Kekse sparen ist unmoralisch…

Es ist schon manchmal interessant. Es gibt so Tage, da schlurfe ich ohne Meinung und/oder Konzept einfach so durch das Weltgeschehen und kann prima akzeptieren, dass mir heute aber so ziemlich alles völlig egal ist. Manchmal darf mich die Aussenwelt einfach ganz zärtlich dort mit der Zunge berühren, wo die Sonne nicht scheint.
Ich bin nicht einmal negativ berührt, sondern alles ist mir heute massiv egal.

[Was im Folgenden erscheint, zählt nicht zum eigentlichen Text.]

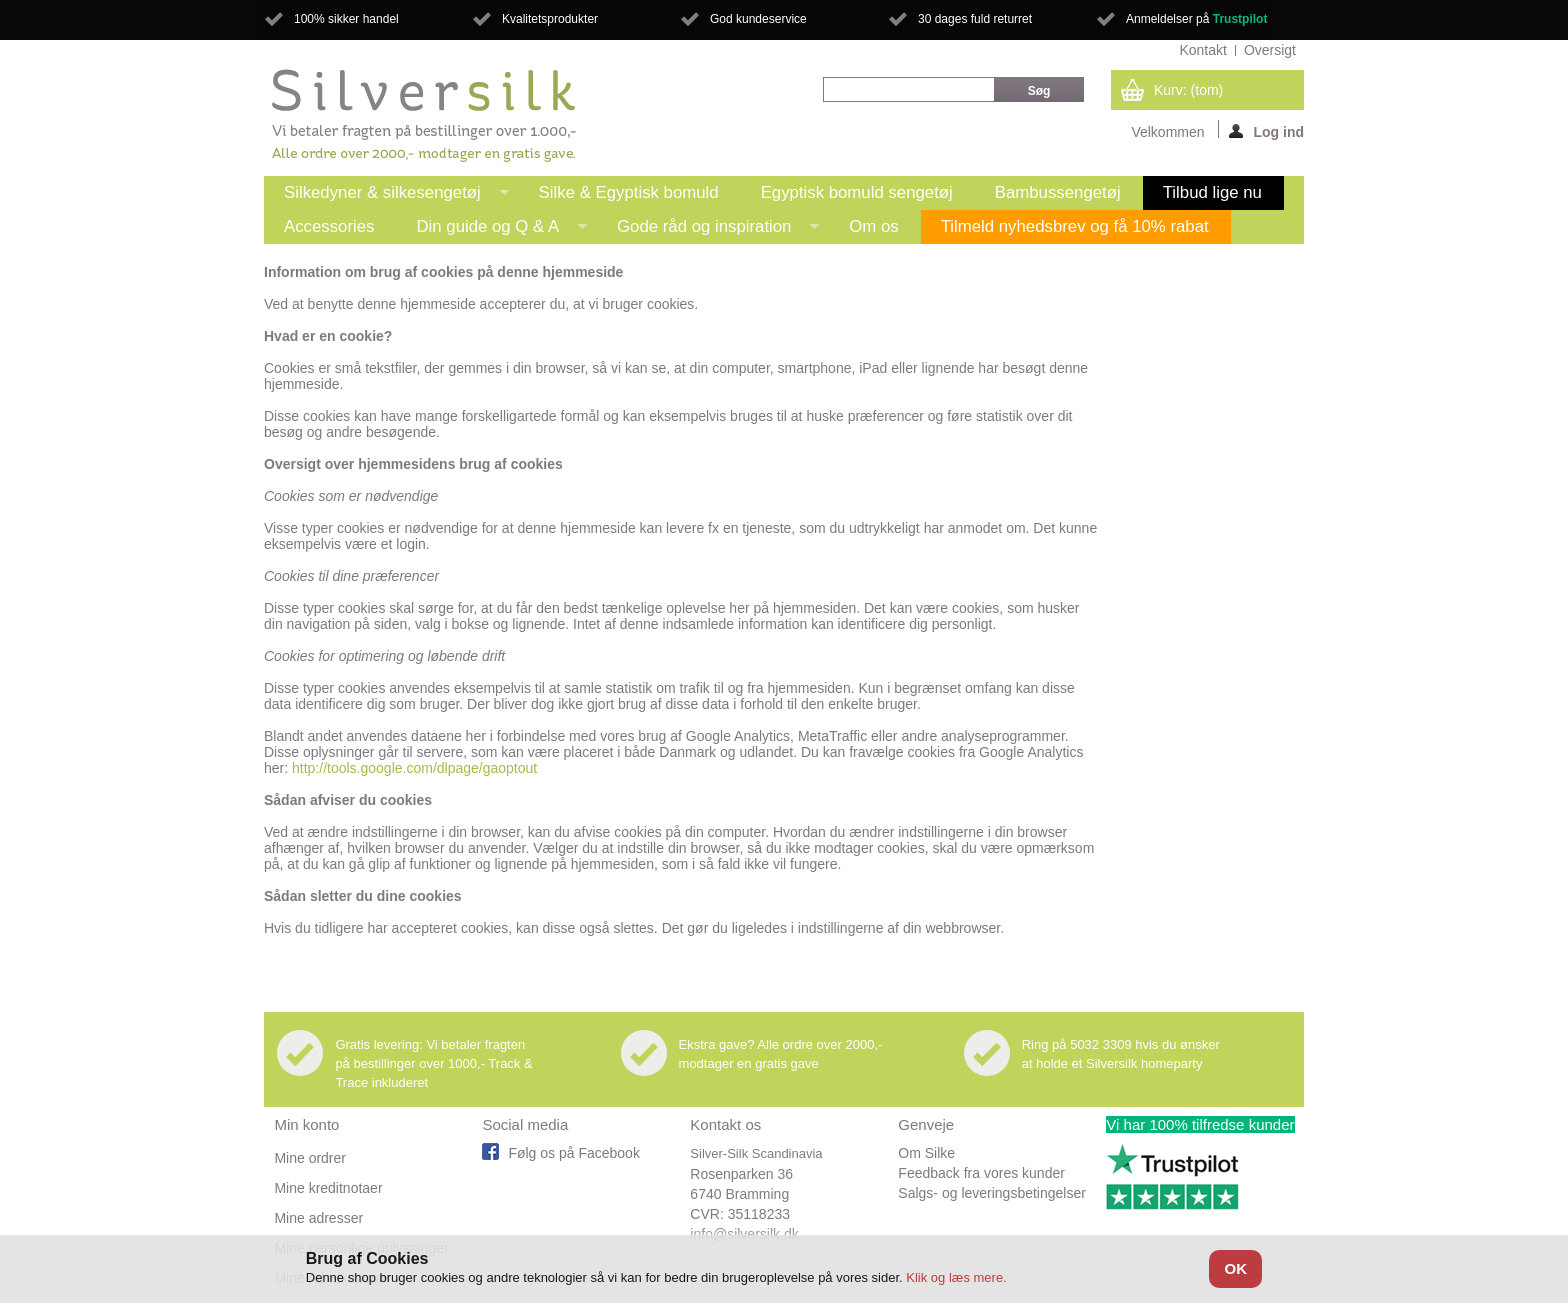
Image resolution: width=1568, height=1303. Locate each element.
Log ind (1266, 131)
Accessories (329, 226)
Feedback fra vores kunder (981, 1173)
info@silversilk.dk (744, 1234)
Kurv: (1188, 90)
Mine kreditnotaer (328, 1188)
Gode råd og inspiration (708, 230)
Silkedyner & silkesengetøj (386, 196)
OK (1235, 1268)
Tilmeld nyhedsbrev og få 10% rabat (1075, 226)
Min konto (306, 1124)
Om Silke (926, 1153)
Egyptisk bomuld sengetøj (857, 192)
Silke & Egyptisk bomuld (629, 192)
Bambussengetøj (1058, 192)
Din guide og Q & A (491, 230)
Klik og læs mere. (956, 1277)
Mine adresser (318, 1218)
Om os (873, 226)
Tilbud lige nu (1212, 192)
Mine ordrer (310, 1158)
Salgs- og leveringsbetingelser (992, 1193)
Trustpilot (1240, 19)
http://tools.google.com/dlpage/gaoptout (414, 768)
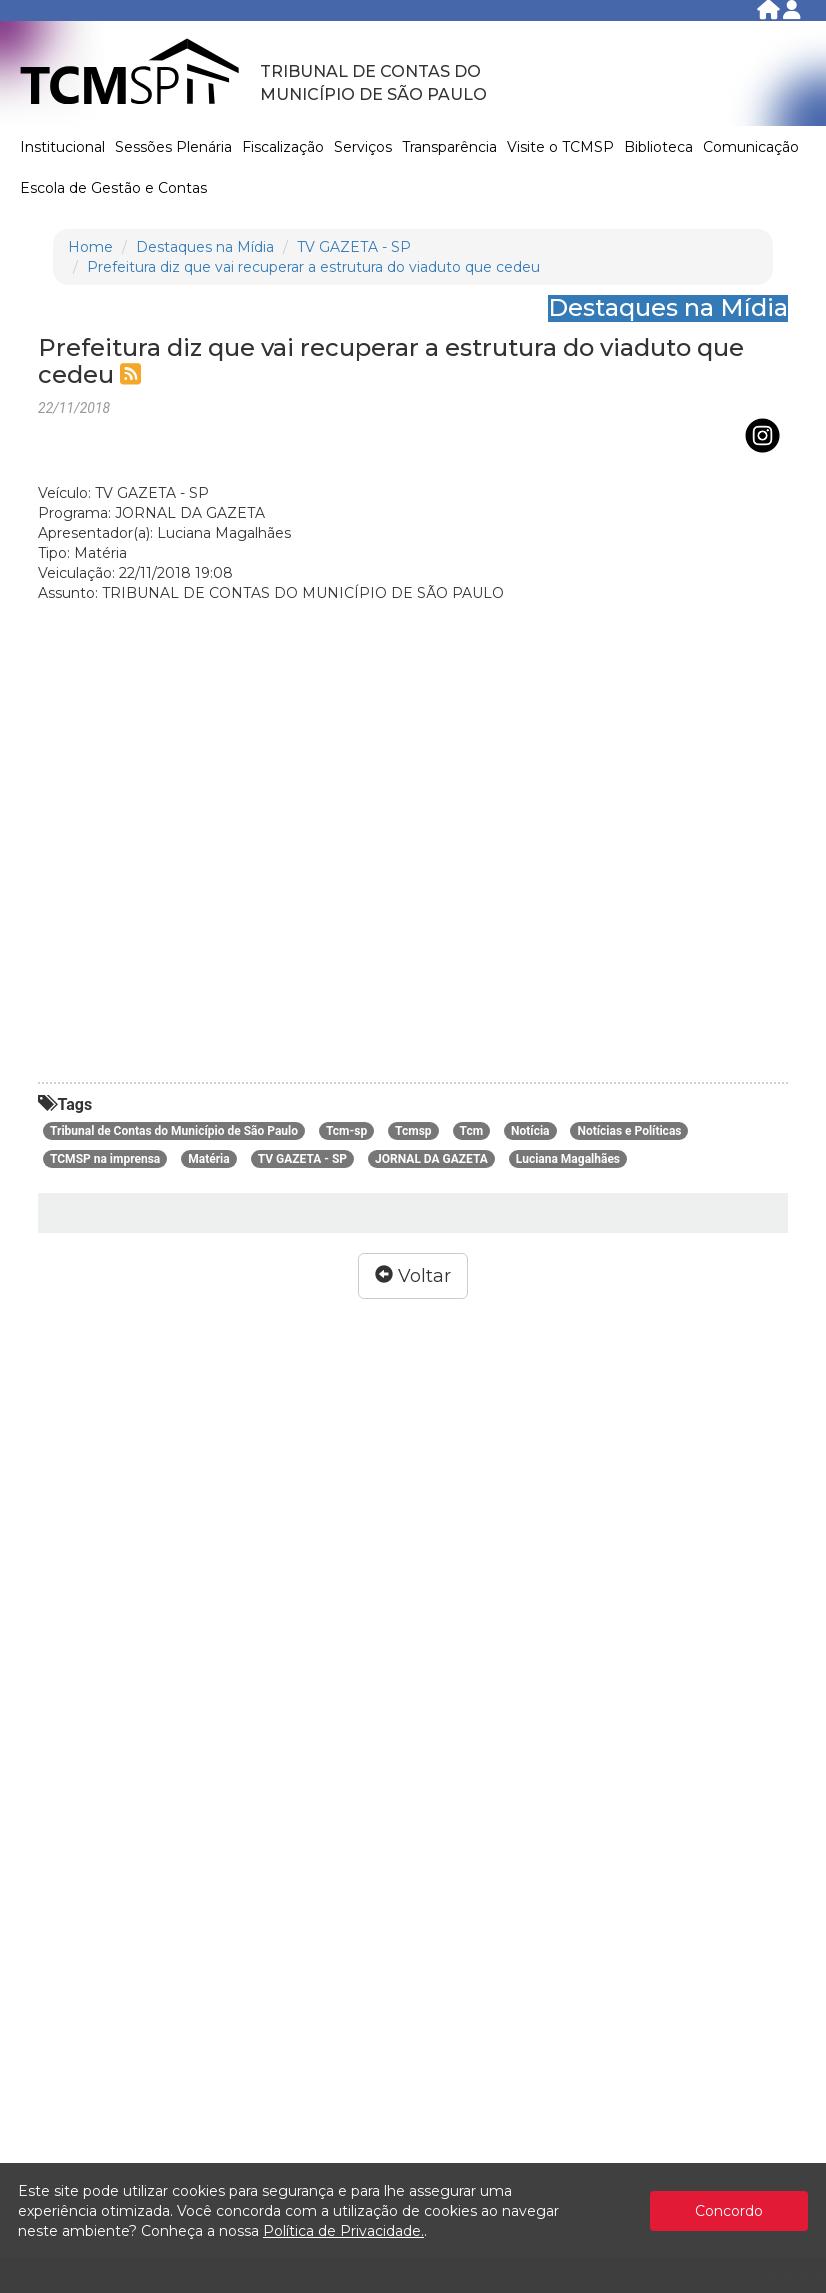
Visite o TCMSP (560, 147)
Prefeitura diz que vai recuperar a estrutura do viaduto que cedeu (313, 267)
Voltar (413, 1276)
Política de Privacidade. (343, 2231)
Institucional (62, 147)
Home (90, 247)
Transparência (449, 147)
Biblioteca (658, 147)
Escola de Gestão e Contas (113, 188)
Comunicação (751, 147)
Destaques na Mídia (205, 247)
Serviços (363, 147)
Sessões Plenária (173, 147)
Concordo (729, 2211)
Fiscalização (283, 147)
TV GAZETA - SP (354, 247)
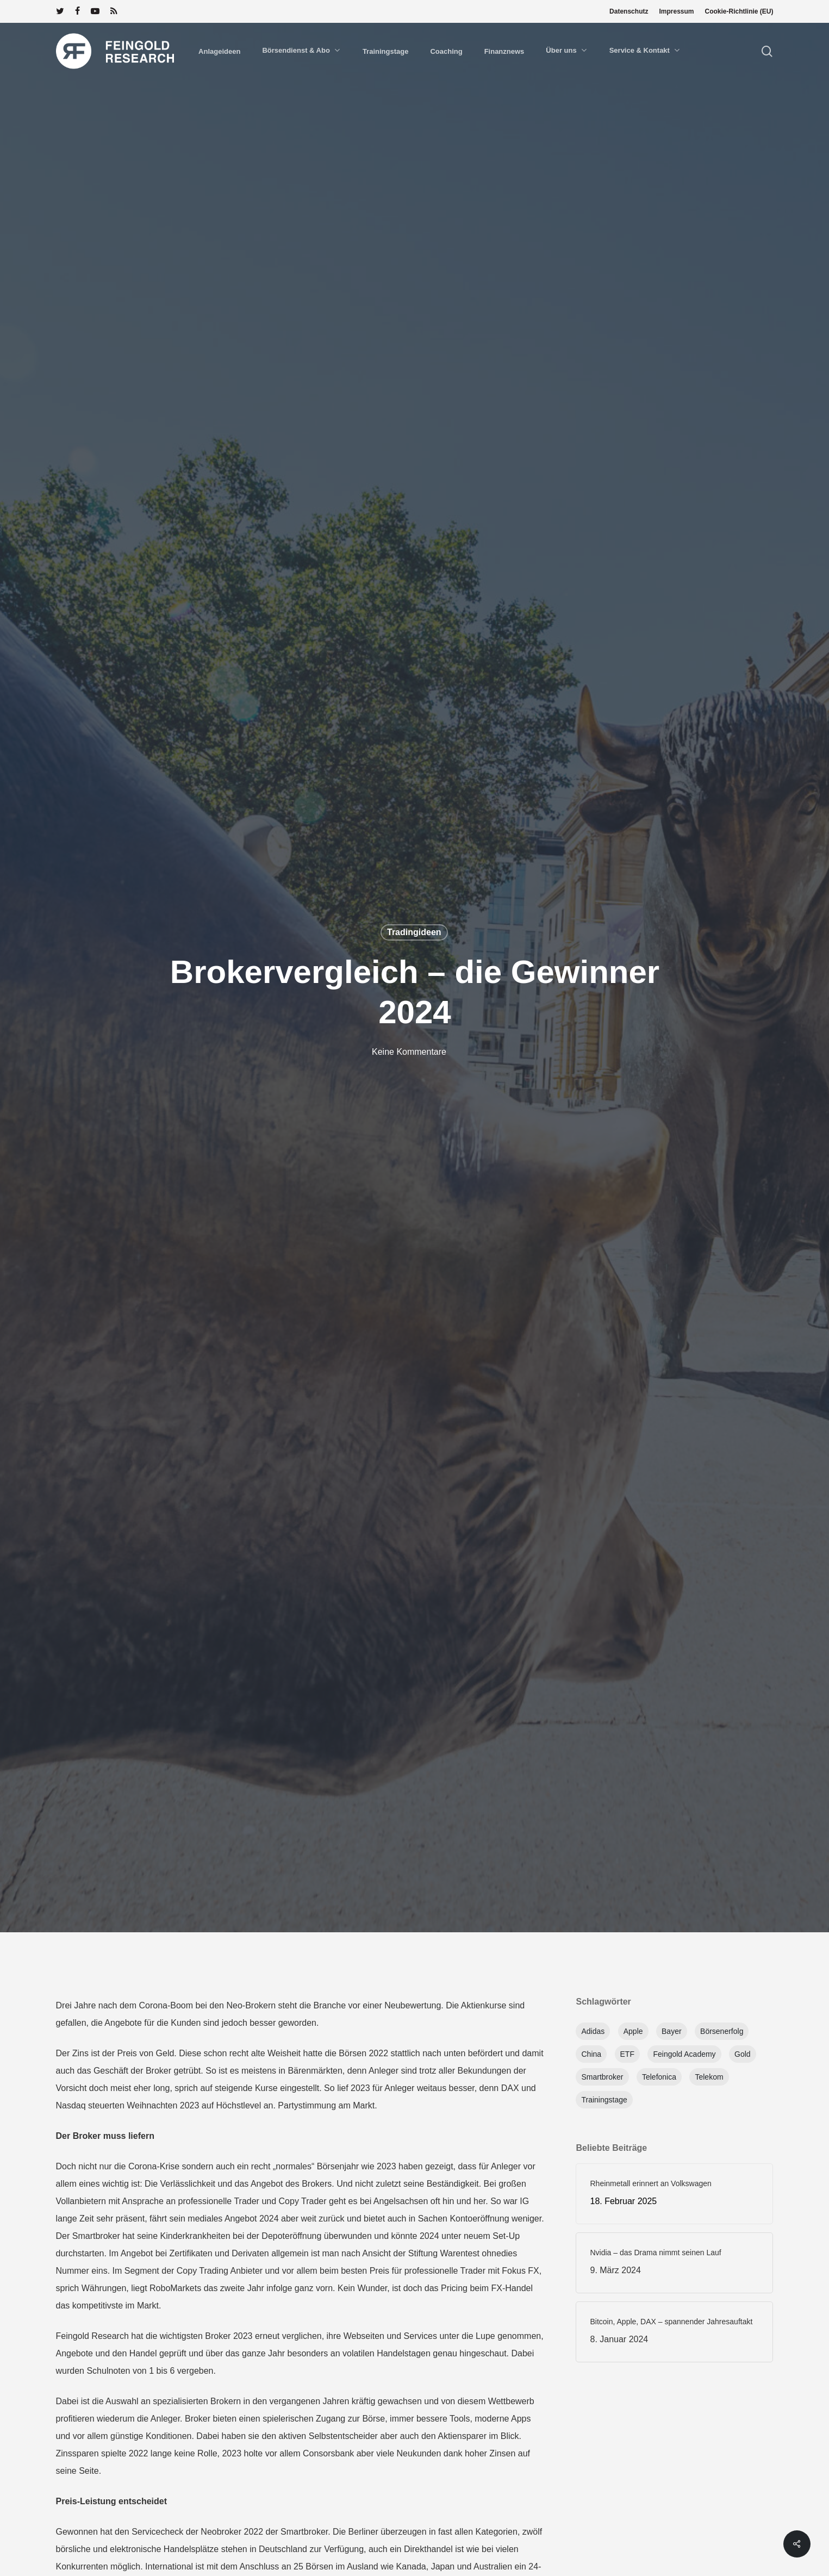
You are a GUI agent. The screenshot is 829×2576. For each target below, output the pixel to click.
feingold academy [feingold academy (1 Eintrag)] (684, 2054)
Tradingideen (414, 932)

Heute vegetiere ich lediglich in meiner eigenen kleinen Welt vor mich hin, wiege die Pros und Kontras meiner Tagesaufgaben lediglich nach den Faktoren der Vermeidung von Ärger und dem Lustprinzip ab und bin auch frei von jedem Zeitstrom.
Was interessiert mich mein Geschwätz von Gestern und was soll mit Morgen sein, da bin ich vielleicht schon hinweggerafft von irgendeinem widrigem Umstand.

Dinge bereuen und aus der Vergangenheit lerne? Nein Danke, heute nicht. machen andere Leute ja offensichtlich auch nicht, dann kann ich dass doch auch einfach mal sein lassen.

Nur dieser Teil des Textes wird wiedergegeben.